On August 21, 1981, as stated before, this action was filed in this Court by Raul Barrera Morales, Esquire, on behalf of plaintiff. In his complaint plaintiff sought “to redress discrimination and to review a final decision of the Merit Systems Protection Board.” (Plaintiff’s Complaint, par. 1). Thus, at the same time this suit was filed, there was in the Court of Appeals for the First Circuit an appeal seeking review of the same MSPB decision of July 21, 1981.

On November of 1981 plaintiff was informed by his attorney that he could not continue as attorney of record because he was accepting a job offer from the Commonwealth of Puerto Rico Justice Department. Mr. Barrera Morales recommended Scott Kalisch, Esquire, whom plaintiff retained. Mr. Kalisch promptly entered his appearance in the case pending in the Court of Appeals.

On May 10, 1982, the Court of Appeals for the First Circuit dismissed plaintiff’s appeal for lack of jurisdiction. Chang v. MSPB, 677 F.2d 173 (1st Cir.1982). On June 4, 1982, Mr. Kalisch filed two motions with this Court, one to assume the legal representation of plaintiff and the other one was a “Motion for Voluntary Dismissal by Stipulation” under Rule 41(a)(1) of the Federal Rules of Civil Procedure. Both motions were granted by this Court on June 10, 1982.

Subsequently, plaintiff, through his attorney, Mr. Kalisch, filed in the Court of Appeals a Motion for Reconsideration asking that court to reconsider its decision of May 10,1982, where plaintiff’s appeal from the MSPB was dismissed. Plaintiff’s motion was based on the fact that the suit filed by him in the Federal District Court had been dismissed. Thus, it clearly appears that plaintiff’s Motion for Voluntary Dismissal was a tactical decision made by plaintiff and his attorney to get the Court of Appeals to assume jurisdiction of the original appeal as filed by the law firm of Chapman, Duff & Paul. The Court of Appeals denied the Motion for Reconsideration on June 29, 1982. That honorable court held that any action taken in the district court after the dismissal of an appeal will not operate to retroactively create appellate jurisdiction not present when the appeal attached. (Memorandum and Order of June 29, 1982, Exhibit C to plaintiff’s Memorandum of Law).

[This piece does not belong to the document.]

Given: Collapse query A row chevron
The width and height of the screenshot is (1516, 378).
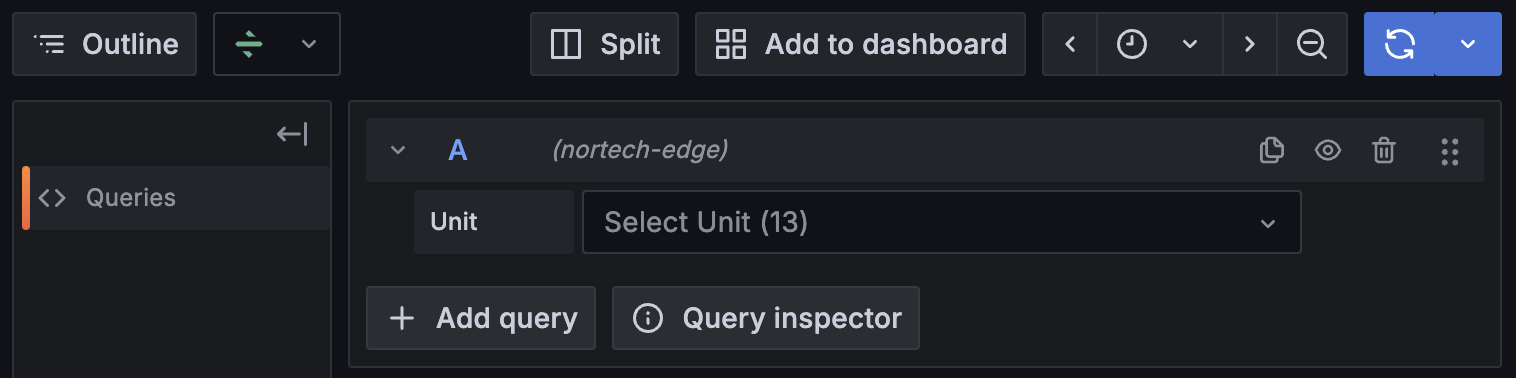Looking at the screenshot, I should 398,150.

Later plaintiff was informed by Mr. Kalisch that his case had been lost and that his only alternative was to obtain a presidential pardon.

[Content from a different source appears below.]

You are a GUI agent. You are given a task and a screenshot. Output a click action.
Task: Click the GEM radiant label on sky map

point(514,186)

On April 2, 1984, the law firm of Calvesbert & Brown filed in this Court a motion assuming plaintiff’s legal representation and in addition filed a Motion Requesting Relief from the Court’s Judgment which dismissed the instant case pursuant to Rule 41(a) of the Federal Rules of Civil Procedure through a voluntary dismissal by stipulation. The Motion for Relief from Judgment was made pursuant to Rule 60(b)(6) of the Federal Rules of Civil Procedure. This motion was referred to a U.S. Magistrate for a report and recommendation. On August 9, 1984, the U.S. Magistrate issued a report recommending that the motion to vacate the judgment be denied and further stating that plaintiff is not barred from filing a new suit based on the same claim.

On August 15, 1984, plaintiff filed his objections to the Magistrate’s Report and Recommendation. Therein, plaintiff alleges that he would be precluded from filing a new action seeking judicial review of the final decision of the MSPB since the time *403limit for initiating such an action in the District Court has already passed.1 To support his contention, plaintiff cites Wiggins v. United States Postal Service, 653 F.2d 219, 222 (5th Cir.1981).

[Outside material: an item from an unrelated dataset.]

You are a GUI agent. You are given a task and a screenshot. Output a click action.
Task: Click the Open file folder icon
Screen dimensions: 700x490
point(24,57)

The Fifth Circuit decision in Wiggins appears to be the first to have considered the question of whether bifurcation of an appeal from an MSPB decision in mixed cases involving claims of both discrimination and improper agency action was either permissible or required. Williams v. Department of Army, 715 F.2d 1485 (Fed.Cir. 1983). At the same time that the Wiggins case was under submission, a similar appeal of a mixed case was before the Tenth Circuit in Christo v. MSPB, 667 F.2d 882 (10th Cir.1981). Both the Fifth Circuit and the Tenth Circuit held that mixed cases involving both claims of discrimination and of improper agency action must be brought as one action in the district court. In Wiggins v. United States Postal Service, supra, the Fifth' Circuit determined that “since the question of jurisdiction ‘was not obviously settled by prior decisions,’ we think it proper to frame our order so as ‘to save [Wiggins’] proper remedies.’ Phillips v. United States, 312 U.S. 246, 254, 61 S.Ct. 480, 484, 85 L.Ed. 800 (1941).” Wiggins v. United States Postal Service, 653 F.2d at 222. Thus, the Fifth Circuit vacated the order of the Merit System Review Board and remanded the case to the Board so that it could enter a fresh order on the basis of which Wiggins could bring a timely action in the district court. However, when the case at bar was filed the question of jurisdiction was already settled by the prior decisions of Wiggins v. United States Postal Service, supra, and Christo v. MSPB, supra.

Plaintiff alleged in his motion for relief from judgment that his prior counsel, Mr. Kalisch, incurred in gross neglect as his conduct evidenced a “pattern of deceit and misrepresentation” towards plaintiff which justifies the granting of the motion, thus, reinstating plaintiff’s complaint of August 21, 1981. Plaintiff’s attorney requested an evidentiary hearing to dilucídate allegations made against Mr. Kalisch by plaintiff in his own sworn statement of March 30, 1984, which accompanied the Motion for Relief from Judgment. On June 21, 1984, the requested hearing was held.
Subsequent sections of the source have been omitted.